Metin Alıntısı →
========

Oyunlara geri dönecek olursak, ben adam gibi ilk olarak Resident Evil 4 oynadım. RE4 kaçırılan Amerikan Başkanı’nın kızının peşinden İspanya taraflarına gönderilen bir Amerikan ajanınına odaklanan bir hikaye sahipti. Şu ana kadar söylememiş olduğum önemli bir öğesi var bu oyunların, o da oyunların sırtını aksiyondan ziyade daha çok korku temasına dayamış olduğu. Bu oyunlarda karşınıza tek tük mermi çıkar, genelde asla tam olarak iyileşmenizi mümkün kılmayacak kadar az ilk yardım pakedi çıkar, karakteriniz süper hızlı koşup, çok iyi nişan alamaz, belirli sayıda silah taşıyabilir, her yeri göremez, kafası çok hızlı dönmez vs. yani bir bakıma oyun yapısı gereği sınırlı, sınırlandırıcıdır belki de gerilimi yaratan his de budur. Fakat RE4 yeni bir korku mekaniği tanıtmış oldu seriye, o da bu sefer düşman rolünde zombi görünümlü olmayan, İspanyol köylüleriydi, elbette ki bunlar da bir virüs yüzünden bilinçlerini kaybedip sonra da yavaş yavaş zombileşecekler [alegorik okuma ise kaçınılmaz, dünyanın uzak bir köşesindeki çiftçiler/köylüler çok uluslu kâr dışında başka bir şey gütmeyen bir şirketin elinde esir olup kendilerini bile değil beyinlerini yıkayamış olan sistemi ayakta tutmak dışında bir şey düşünemeyecek hale geliyorlar, hmm, kapitalizm?]. Bildiğim kadarıyla RE4 konusu ve konusunu ele alış itibariyle eleştiri almadı. Zombiden çok insana benzeyen zombiler bir “yenilik” ve “gerçekçilik” unsuru olarak övüldüler. Re4’teki Katolik Hristiyanlığı ve gizli Hristiyan tarikatları, Opus Dei, vs. andıran öğeler ise hiç eleştiri görmeden muhtemelen daha sağlam ve korkutucu bir atmosfer yarattıkları gerekçesiyle de sevildiler, kuşkusuz Amerikan dolarının üzerindeki İlluminati gözü, Da Vinci Code gibi saçmalıkların da etkisi oldu.

========

Verilen Bilgiler →
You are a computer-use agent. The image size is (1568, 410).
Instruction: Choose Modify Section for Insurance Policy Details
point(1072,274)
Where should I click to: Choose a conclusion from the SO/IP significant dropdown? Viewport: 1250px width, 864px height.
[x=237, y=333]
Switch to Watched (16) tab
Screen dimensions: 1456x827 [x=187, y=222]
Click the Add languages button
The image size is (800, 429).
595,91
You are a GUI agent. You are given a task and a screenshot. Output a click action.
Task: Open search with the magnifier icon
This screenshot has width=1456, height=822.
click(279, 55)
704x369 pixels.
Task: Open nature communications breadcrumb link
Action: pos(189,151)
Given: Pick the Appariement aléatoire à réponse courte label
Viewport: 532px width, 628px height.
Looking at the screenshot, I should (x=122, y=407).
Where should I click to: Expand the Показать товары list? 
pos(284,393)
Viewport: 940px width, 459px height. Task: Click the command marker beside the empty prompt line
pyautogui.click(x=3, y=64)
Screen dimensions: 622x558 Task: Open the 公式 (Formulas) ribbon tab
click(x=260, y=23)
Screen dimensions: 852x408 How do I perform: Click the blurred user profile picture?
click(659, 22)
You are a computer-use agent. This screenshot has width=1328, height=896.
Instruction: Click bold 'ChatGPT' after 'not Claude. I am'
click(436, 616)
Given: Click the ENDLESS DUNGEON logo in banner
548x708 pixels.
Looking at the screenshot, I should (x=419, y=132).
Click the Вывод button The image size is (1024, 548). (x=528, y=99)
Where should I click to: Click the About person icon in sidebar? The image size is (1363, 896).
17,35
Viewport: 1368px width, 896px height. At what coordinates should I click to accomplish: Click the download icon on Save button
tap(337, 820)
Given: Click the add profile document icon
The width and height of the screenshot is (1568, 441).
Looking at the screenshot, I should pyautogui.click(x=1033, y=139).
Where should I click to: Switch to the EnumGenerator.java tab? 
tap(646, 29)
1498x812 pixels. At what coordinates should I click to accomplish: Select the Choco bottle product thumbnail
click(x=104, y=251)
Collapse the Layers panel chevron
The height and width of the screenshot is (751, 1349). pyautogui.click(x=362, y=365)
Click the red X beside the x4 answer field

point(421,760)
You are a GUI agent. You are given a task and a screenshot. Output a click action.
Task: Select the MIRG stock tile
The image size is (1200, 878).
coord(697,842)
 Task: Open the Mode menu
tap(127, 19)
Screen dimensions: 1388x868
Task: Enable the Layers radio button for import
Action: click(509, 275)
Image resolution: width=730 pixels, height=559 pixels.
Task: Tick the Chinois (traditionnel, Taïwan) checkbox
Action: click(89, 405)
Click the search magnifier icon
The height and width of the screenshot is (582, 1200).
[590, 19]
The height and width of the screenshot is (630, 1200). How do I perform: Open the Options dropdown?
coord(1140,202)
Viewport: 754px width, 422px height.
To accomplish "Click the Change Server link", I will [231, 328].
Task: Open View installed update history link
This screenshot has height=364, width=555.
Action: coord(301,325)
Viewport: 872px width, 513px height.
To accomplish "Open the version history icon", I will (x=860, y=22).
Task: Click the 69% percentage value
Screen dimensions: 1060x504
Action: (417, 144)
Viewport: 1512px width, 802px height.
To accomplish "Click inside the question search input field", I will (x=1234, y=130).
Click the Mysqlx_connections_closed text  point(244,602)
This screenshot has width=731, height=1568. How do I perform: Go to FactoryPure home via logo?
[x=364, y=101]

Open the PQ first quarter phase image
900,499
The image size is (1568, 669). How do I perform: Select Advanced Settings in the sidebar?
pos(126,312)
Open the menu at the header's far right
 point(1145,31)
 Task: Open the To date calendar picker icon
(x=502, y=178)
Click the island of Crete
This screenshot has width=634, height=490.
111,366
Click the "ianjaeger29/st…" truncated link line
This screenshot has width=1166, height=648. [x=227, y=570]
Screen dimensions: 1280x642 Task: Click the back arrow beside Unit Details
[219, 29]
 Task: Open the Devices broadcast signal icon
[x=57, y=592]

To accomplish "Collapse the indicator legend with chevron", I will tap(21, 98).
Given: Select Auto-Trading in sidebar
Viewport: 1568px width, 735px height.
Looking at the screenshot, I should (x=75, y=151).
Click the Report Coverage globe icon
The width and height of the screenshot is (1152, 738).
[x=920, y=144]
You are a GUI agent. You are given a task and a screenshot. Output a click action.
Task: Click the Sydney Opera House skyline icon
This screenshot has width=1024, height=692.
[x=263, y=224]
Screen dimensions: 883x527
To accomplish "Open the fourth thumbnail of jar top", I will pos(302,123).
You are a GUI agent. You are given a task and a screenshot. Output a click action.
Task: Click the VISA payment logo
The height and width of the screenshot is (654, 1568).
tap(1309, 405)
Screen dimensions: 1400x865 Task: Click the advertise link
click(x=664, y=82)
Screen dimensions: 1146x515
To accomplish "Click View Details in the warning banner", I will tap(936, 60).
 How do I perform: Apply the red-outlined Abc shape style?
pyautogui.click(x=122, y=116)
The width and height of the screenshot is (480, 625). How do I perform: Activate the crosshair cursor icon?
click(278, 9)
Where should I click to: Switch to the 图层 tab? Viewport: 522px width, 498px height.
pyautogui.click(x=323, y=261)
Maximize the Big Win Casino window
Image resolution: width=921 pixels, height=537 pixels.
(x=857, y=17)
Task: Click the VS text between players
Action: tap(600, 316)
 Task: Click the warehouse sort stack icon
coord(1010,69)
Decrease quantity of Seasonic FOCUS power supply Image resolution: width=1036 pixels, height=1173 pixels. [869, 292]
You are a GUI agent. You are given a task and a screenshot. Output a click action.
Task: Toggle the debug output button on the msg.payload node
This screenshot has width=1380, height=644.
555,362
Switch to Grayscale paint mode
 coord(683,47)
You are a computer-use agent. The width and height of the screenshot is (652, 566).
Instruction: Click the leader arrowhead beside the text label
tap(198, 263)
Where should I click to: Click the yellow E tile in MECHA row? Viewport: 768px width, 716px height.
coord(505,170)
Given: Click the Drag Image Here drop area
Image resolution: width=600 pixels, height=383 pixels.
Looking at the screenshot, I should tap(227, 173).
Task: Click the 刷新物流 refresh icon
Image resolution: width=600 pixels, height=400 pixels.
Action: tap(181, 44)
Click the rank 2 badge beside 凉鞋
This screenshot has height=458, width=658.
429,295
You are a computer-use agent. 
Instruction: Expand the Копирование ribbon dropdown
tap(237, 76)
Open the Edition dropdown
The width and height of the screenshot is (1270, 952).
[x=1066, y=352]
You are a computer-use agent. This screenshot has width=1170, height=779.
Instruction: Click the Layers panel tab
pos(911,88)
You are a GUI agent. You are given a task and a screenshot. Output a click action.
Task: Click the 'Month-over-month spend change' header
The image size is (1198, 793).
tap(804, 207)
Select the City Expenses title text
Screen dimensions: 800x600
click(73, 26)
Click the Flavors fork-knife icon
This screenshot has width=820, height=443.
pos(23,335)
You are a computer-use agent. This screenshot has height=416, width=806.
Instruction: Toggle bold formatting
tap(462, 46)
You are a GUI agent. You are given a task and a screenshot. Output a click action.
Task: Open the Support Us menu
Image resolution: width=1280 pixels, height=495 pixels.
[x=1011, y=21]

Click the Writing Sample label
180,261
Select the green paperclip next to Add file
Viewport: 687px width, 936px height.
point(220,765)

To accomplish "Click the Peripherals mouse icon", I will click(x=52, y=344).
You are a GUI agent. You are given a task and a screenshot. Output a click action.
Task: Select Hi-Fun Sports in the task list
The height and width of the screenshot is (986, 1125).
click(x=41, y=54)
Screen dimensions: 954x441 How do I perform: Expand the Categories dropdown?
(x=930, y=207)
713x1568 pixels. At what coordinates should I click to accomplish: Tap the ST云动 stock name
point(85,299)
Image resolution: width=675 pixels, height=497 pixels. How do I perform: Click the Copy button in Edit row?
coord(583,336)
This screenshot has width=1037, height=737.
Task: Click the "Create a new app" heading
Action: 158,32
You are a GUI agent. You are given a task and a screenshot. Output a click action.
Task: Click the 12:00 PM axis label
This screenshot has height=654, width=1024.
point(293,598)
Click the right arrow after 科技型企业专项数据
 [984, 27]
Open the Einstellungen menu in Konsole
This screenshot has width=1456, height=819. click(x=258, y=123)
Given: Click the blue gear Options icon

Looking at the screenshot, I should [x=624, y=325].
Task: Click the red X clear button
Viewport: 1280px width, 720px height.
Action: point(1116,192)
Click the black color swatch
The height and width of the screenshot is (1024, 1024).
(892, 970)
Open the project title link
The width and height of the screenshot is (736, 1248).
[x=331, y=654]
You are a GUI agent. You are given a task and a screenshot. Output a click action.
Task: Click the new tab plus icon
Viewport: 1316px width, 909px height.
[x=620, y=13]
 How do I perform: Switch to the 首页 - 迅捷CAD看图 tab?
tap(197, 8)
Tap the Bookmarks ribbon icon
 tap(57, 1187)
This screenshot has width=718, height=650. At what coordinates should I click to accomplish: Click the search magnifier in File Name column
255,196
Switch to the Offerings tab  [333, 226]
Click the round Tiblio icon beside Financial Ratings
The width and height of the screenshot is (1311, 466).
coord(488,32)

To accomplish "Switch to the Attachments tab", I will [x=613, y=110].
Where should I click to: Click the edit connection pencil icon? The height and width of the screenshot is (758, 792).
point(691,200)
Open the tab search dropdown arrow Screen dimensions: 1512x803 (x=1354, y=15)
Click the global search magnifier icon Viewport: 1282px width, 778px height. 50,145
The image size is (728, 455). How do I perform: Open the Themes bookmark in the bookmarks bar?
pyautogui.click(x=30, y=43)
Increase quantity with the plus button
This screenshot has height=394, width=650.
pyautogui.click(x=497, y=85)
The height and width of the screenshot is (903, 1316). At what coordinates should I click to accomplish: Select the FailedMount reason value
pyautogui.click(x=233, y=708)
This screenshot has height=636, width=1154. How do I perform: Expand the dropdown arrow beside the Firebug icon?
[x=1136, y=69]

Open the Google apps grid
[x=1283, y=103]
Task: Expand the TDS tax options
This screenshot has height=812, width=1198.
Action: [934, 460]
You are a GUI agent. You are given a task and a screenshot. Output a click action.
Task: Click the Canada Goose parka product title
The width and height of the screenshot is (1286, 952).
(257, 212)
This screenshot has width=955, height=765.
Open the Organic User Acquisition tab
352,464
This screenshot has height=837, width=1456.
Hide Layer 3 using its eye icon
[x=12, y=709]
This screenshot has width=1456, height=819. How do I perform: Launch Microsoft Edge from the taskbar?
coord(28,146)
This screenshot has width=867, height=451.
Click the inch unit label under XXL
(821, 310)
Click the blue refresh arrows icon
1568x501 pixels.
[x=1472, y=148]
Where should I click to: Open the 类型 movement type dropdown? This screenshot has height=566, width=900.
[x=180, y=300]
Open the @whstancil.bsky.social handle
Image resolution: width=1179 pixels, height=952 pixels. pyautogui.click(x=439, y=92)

========

Yapılacaklar →
A. Resident Evil 4 hakkındaki metne göre RE4'te düşman rolünü kimler üstleniyor?
B. Resident Evil 4 üzerine yazılmış metni son cümlesinden sonra sürdürün.

Çözümler →
A. Zombi görünümlü olmayan İspanyol köylüleri.

B.
Şimdi ise kazanlar kaynıyor. Yakın bir zaman içerisinde serinin beşinci oyunu çıktı, adı pek yaratıcı değil: Resident Evil 5. Yukarıda bir önceki oyuna uzun değinmemin nedeni bir karşılaştırma için zemin hazırlayabilmekti; bu defa mekan İspanya’dan Afrika’da hayali, kurgusal bir ülkeye, Kijuju, taşınmış,; kurgusal olmasını özellikle vurgulamak istiyorum- sonra değineceğim. Oyunun sadece demosunu oynamaya fırsat bulabildim, şu sıralar pek vaktim olmadığı için de bir süre oynayabileceğimi sanmıyorum. Her ne kadar oyunu tümüyle bitirmeden oynamış olsam da çok açık bir kaç nokta var: bir tür virüs yüzünden  başkalaşım geçirip zombi gibi gözüken, fakat hastalığın ileri boyutlarında iyice tuhaflaşan siyahî Afrikalılar ve onları kurtarmak için onları öldüren bir beyaz Amerikalı. Bu virüsü yayanlar da, yani yüzlerce güçsüz siyahîyi öldürdükten sonra bölüm sonu canavarı olarak çıkanlar ise elbette diğer beyaz Amerikalılar.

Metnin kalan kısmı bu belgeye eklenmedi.